An underground heat exchanger that exchanges heat with the ground,
A flexible resin corrugated pipe disposed in the excavation hole of the ground;
A discharge port for discharging a heat medium into the corrugated tube;
A discharge port for discharging the heat medium exchanged with the ground from the corrugated pipe;
A filler filled between the excavation hole and the corrugated pipe,
The corrugated shape of the tube wall portion of the corrugated tube is formed in a spiral shape with the tube axis of the corrugated tube as the central axis,
One underground end of the corrugated tube is sealed with a cap member that is screwed with the corrugated portion at the end of the tube as a threaded portion. The underground heat exchanger according to claim 1,
The pipe end sealed with the cap member is filled with a cement-based material or a resin-based grout material so as to straddle the cap member and the pipe end. Medium heat exchanger. The underground heat exchanger according to claim 2,
The corrugated pipe is inserted along the vertical axis of the corrugated pipe into the borehole drilled in the vertical direction on the ground as the excavation hole,
A subterranean heat exchanger characterized in that a pipe end on the lower side in the vertical direction of the corrugated pipe is sealed by the cap member, and the grout material is filled in the pipe end. The underground heat exchanger according to any one of claims 1 to 3,
On the inner peripheral surface of the cap member, a female screw is formed which is screwed with the corrugated portion on the outer peripheral surface of the tube end as a male screw,
The cap member seals the tube end portion while covering the tube end portion from the outside.

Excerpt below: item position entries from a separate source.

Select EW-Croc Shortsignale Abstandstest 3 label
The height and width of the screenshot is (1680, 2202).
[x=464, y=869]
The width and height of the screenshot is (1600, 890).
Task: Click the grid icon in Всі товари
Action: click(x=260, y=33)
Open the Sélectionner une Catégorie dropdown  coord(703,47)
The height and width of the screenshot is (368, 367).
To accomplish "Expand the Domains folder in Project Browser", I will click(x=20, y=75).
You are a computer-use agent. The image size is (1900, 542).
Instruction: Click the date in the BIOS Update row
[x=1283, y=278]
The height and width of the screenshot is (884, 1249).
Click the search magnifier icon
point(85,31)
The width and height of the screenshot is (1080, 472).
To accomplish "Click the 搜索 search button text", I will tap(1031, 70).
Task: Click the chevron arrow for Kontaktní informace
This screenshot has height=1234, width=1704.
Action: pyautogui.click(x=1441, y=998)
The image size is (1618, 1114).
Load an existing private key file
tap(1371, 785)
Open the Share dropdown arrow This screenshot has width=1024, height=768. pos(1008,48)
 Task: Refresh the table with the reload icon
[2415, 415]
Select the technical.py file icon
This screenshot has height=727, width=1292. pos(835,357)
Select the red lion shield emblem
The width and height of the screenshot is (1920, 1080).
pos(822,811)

The underground heat exchanger according to any one of claims 1 to 4,
The filler filled between the excavation hole and the corrugated pipe contains a long particle made of at least one of silicon carbide, alumina, and blast furnace slag at a predetermined volume content. An underground heat exchanger characterized by that. The underground heat exchanger according to claim 5,
The longitudinal dimension of the long particles is 10 to 50 mm,
The underground heat exchanger characterized in that a dimension in a direction orthogonal to the longitudinal direction is 1 to 3 mm.